The same area was also used for markets and a baseball game. There was a school with a single classroom providing education for (Western) children for the first 3 years of education; thereafter it was off to boarding school. There was a small hospital with 1 doctor, usually a young intern either from the UK or South Africa. There was a local shop where provisions that were not grown were obtained, if available and a bank and post office.
I do not recall farming being a significant industry, although the local population kept cattle and grew their own maize. Water was always a challenge for those living away from the ‘Swamps’, and the local ladies would walk for miles carrying water containers on their heads. Millie-meal was made by the ladies crushing the maize in a wooden container fashioned from a tree trunk, crushing the maize by lifting and dropping a pole on the maize. This was usually accompanied by beautiful melodious, rhythmic singing.
Our stay pre-dated continuous electricity (we had power for a few hours every evening, provided the town generator was working), and lighting was usually provided by paraffin or gas lamps. Before paraffin fridges were available (and a supply of paraffin), our fridge would be a charcoal box hanging in a tree, with a bucket of water hanging above dripping water onto the charcoal.
The resulting evaporation kept the contents cool, if not chilled, and fresh. Freezers were unheard of. Hot water was supplied from a wood-fired boiler outside, and we cooked on a log-fired ‘Aga’ cooker; not the ideal appliance for cooking during a Maun summer.
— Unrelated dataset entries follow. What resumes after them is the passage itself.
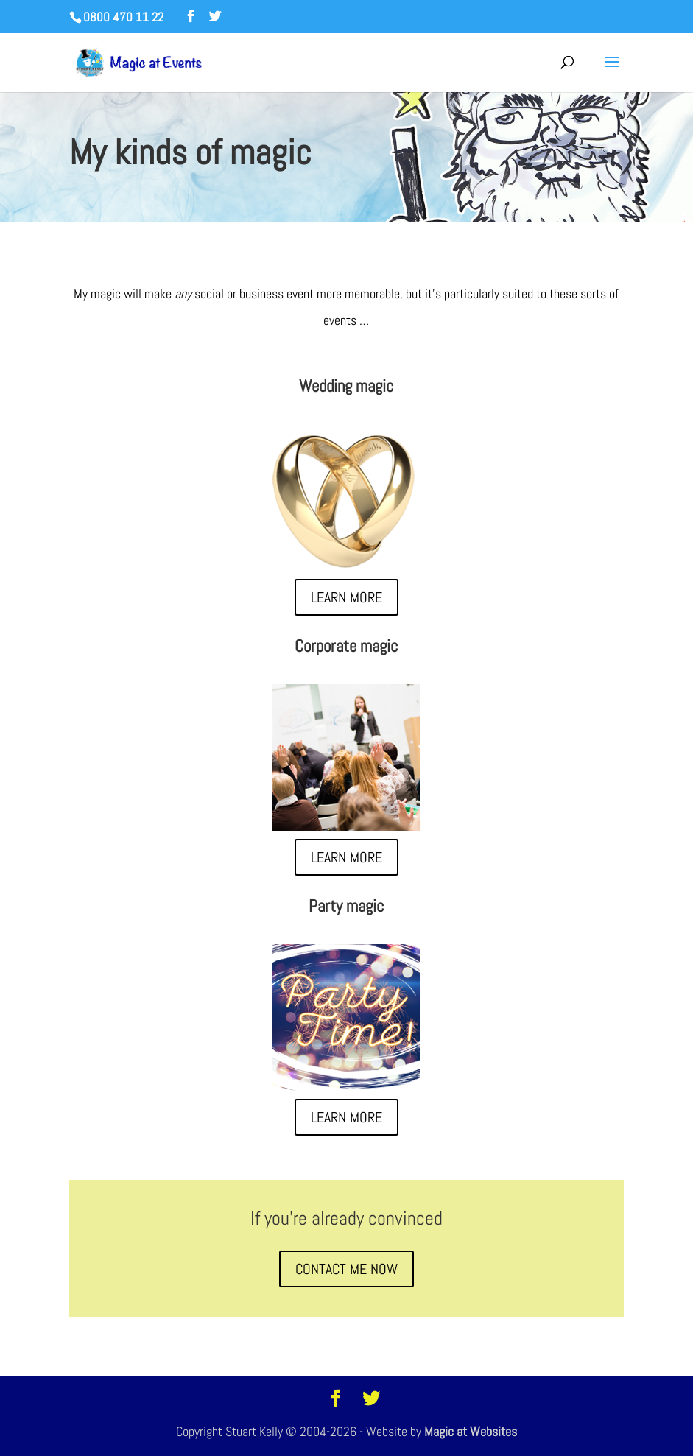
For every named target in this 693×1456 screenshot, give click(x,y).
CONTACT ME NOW (346, 1269)
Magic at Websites (470, 1431)
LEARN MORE (346, 597)
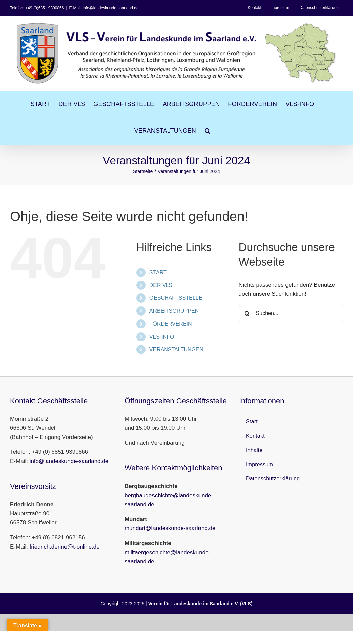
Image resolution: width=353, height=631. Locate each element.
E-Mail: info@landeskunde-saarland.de (104, 8)
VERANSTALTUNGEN (176, 349)
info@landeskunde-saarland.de (69, 461)
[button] (207, 130)
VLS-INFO (161, 337)
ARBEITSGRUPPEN (174, 311)
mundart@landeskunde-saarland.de (170, 528)
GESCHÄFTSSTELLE (175, 298)
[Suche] (247, 313)
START (158, 272)
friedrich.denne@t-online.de (65, 546)
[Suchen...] (291, 313)
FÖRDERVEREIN (170, 324)
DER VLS (160, 285)
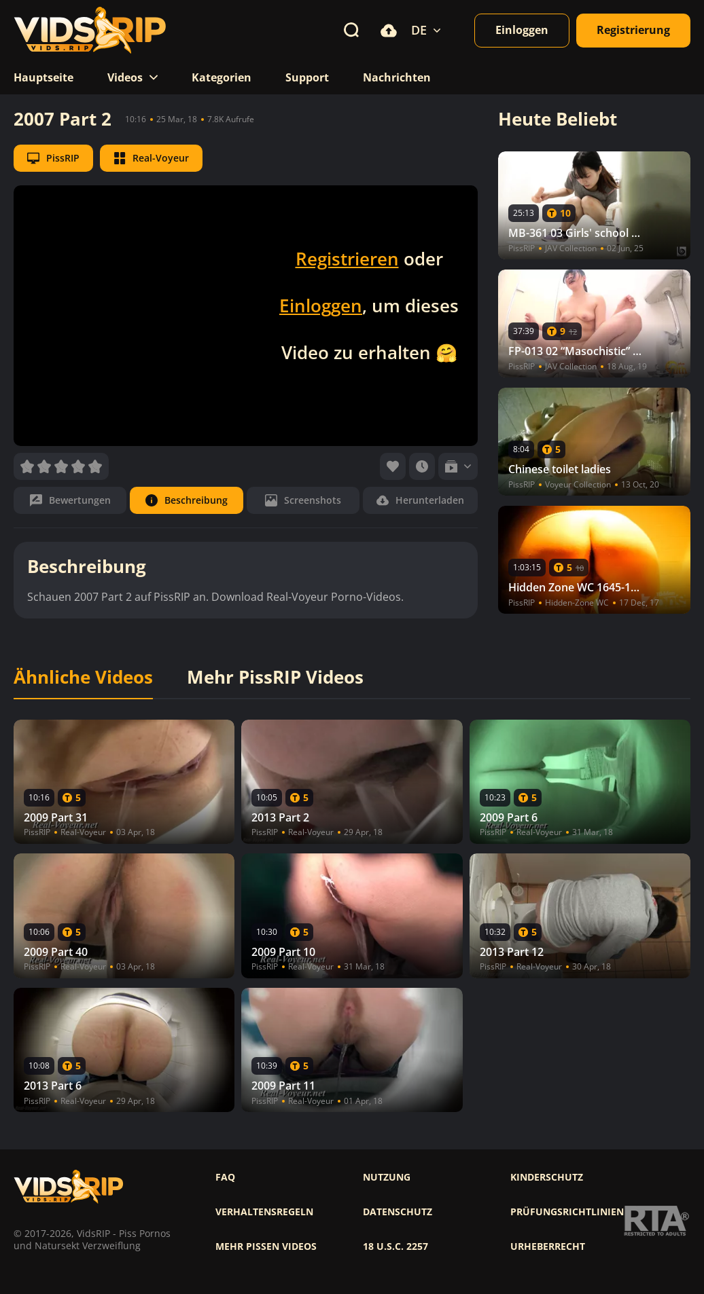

Reference:This is the Foot & Mouth Vaccination Team, Maun, Ngamiland, 3 July 1964. Cattle were the main export and consequently, an important part of the economy in those days (diamonds were yet to be discovered), and disease control was necessary to maintain the value of the meat.
I recall that in those days, the cattle were driven on foot by the local herdsmen to the nearest transport head, which I think was Nata. The herders used to walk the cattle through wildlife areas, doing their best to protect against predators.
This was also the time the Game Fence was erected, and the veterinary department was involved in this. One of the employees was a South African by the name of Conrad van Eyssen; we met him while we were in Maun and became good friends. Subsequently, when I got sent away to boarding school in Johannesburg, I spent most weekends with his mother, a most wonderful, kind lady. I will talk more about boarding school later.
Written by Ian Brooks
Ian is Donald Brooks’ son. His father arrived in Maun in early 1962, leaving four years later in 1966. He was a police officer, trained in the UK, but working in the Colonial Service. His brief on being transferred to Maun was to sort out the ‘w’ element; there was a perception that there was insufficient regulation, particularly the hunting of the wild animals, and his task was to bring this under control.
Ian and his siblings were children while in Bechuanaland Protectorate/ Botswana; the younger 3 children were born in Bechuanaland Protectorate. The context is a combination of his own memory of life in Maun as a child, as well as various conversations with his parents over the years about the photographs and life in Botswana while they were there (1958 to 1968).